さらに、抗生物質を1週間投与されたマウスの腸内微生物の構成も変化が起きていたそう。

それはこの微生物の構成だけでなく、マウスの行動様式にも変化が見られたらしい。
そして投薬をやめて2週間もすると、微生物構成も行動様式も元に戻ったそう。

行動に変化がみられるというのが、なかなか興味深い。

こういったことから腸内微生物によって、その人の心理的な面や行動にまで影響を与えているのではないか、というのが、この本のメイン部分です。

それはつまり、食べるものによって脳に影響を与えるのではないか。
ということです。

まだまだ研究が始まって歴史は浅いので確実なことは言えないけれど、そうだとしたら毎日の食事が、脳の発達や精神面を左右している可能性だって十分あり得ます。

事実、うつ病自閉症などの脳の疾患患者では、腸に問題を抱えている割合も高いみたいだし。

こうやって考えてみると、腸はただ食事からエネルギーを摂取して排出に向かって動くだけでなく、結構重要な役割を持ってると思いません?
とすると、本当に毎日の食事が・・・

 

この本でも、結局は毎日の食事をよく考えましょうという終わり方をしているけれど、というか、ここ最近読んだ本ではどれにも必ず書かれているけど。

まずは食生活を見直しましょうと。
・・・それが一番難しいことなんですけどね。

世の中はいつだってシンプル。
心身の健康を保つには、まずはまともな食生活から。

ああ耳が痛い。
分かってるのに、なかなか実践できないんですよね。

とりあえず、食べるものは脳にも影響を当てるっぽいんで、死ぬまで頭をフル稼働させて健康に過ごしたい方は、ますます食事に気を遣ってみたらどうでしょうか。

私も、できるだけファーストフードを食べる回数を減らします。

帰宅したら、風呂上りに当たり前のように冷凍庫に直行して食べてたアイスも、できるだけ控えてます。
というか、最近は全然。せいぜい外で食べるくらいですかね。

ここ50年の食生活の変化で、人間周りの環境は随分と変わってしまった。
病気や体質だって、結構な変化が起きているのではないでしょうか。

そして、そんな食生活の中30を超えた私。
私が子供の頃、同じく30前後だった母は人の親であったことを踏まえても、もうちょっとまともな食事をしてた気がする。

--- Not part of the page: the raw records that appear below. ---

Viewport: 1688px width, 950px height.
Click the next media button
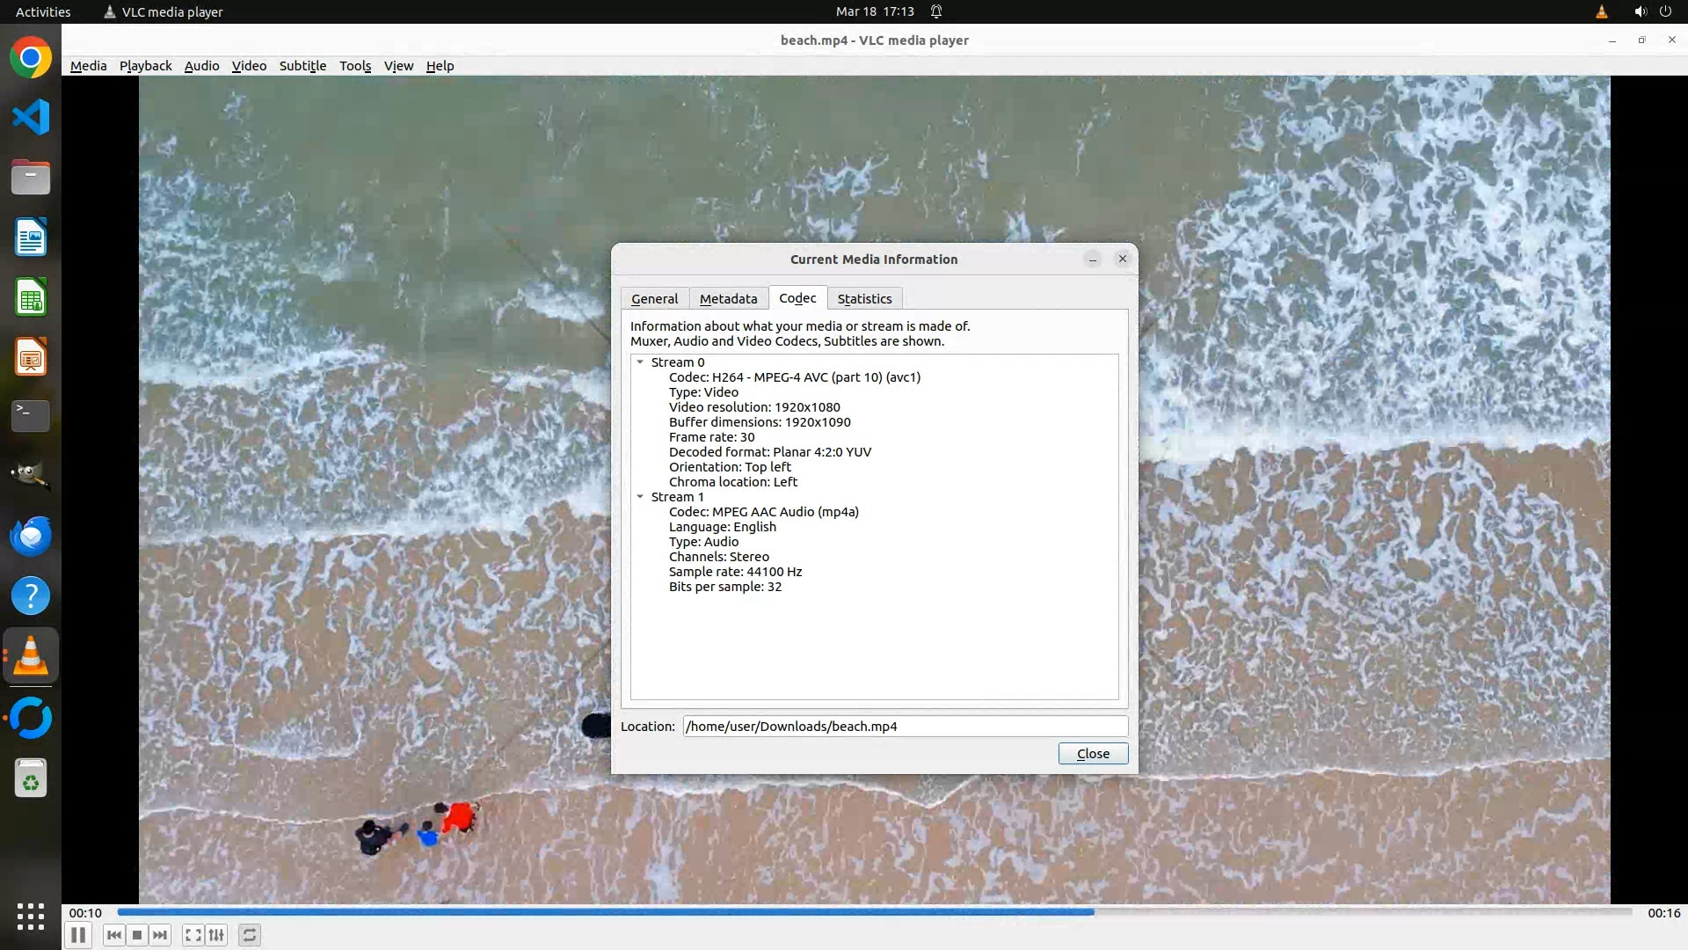point(160,935)
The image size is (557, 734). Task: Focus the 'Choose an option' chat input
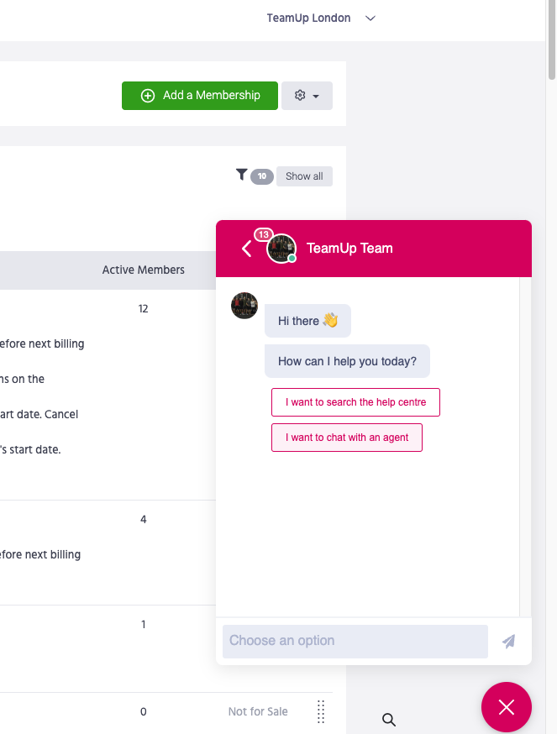point(355,641)
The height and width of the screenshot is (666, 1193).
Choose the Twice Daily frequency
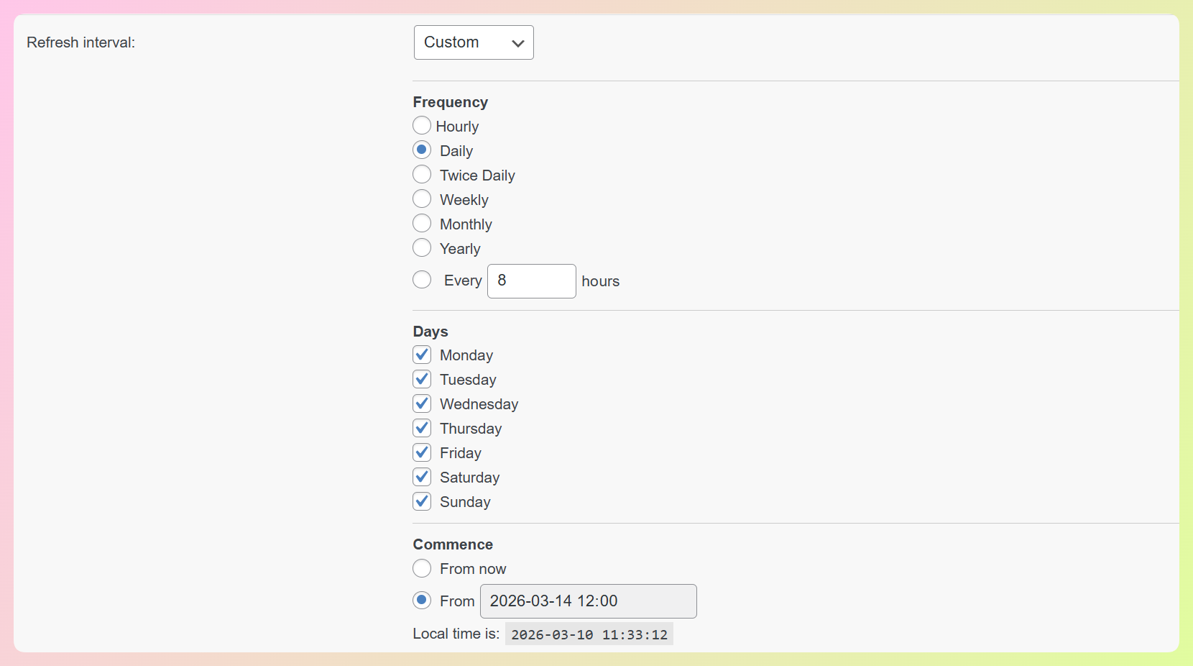pos(422,175)
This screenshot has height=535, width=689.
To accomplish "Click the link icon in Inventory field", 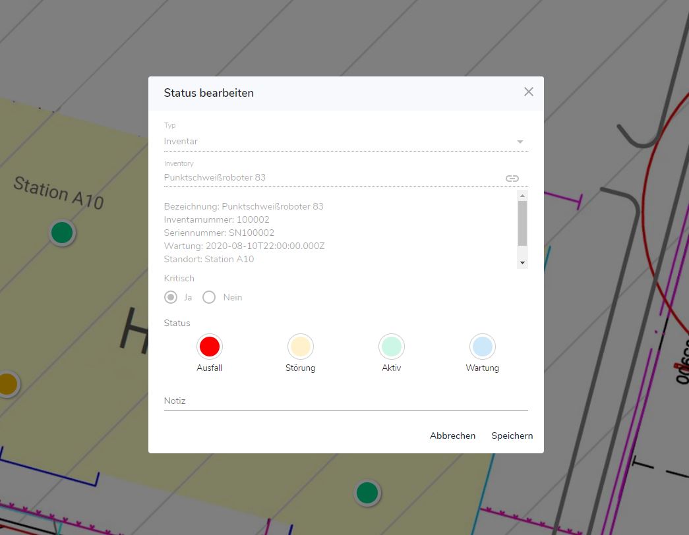I will (x=512, y=178).
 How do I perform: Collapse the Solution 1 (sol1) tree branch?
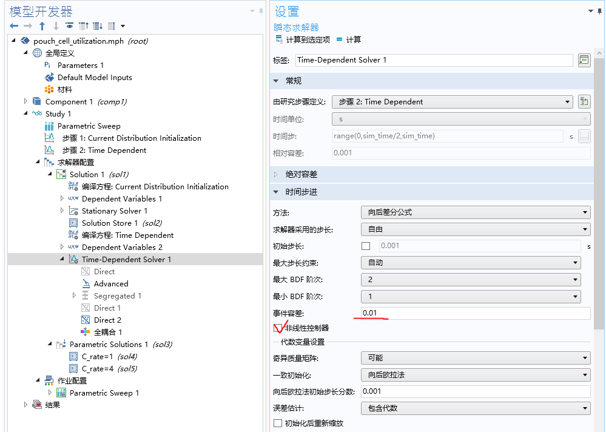pos(50,174)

というか、出産するかどうかは別として適齢期(を過ぎてるけども)の娘(という年齢もとうに過ぎてるけども)が、こんなアホみたいな食事意識じゃあ、そりゃ一生妊娠なんて無理でしょうと。

マジで、ちょっと食生活を考え直した方がいいんじゃないかナ。
デカ盛りなんて食ってる場合じゃないよ日本人。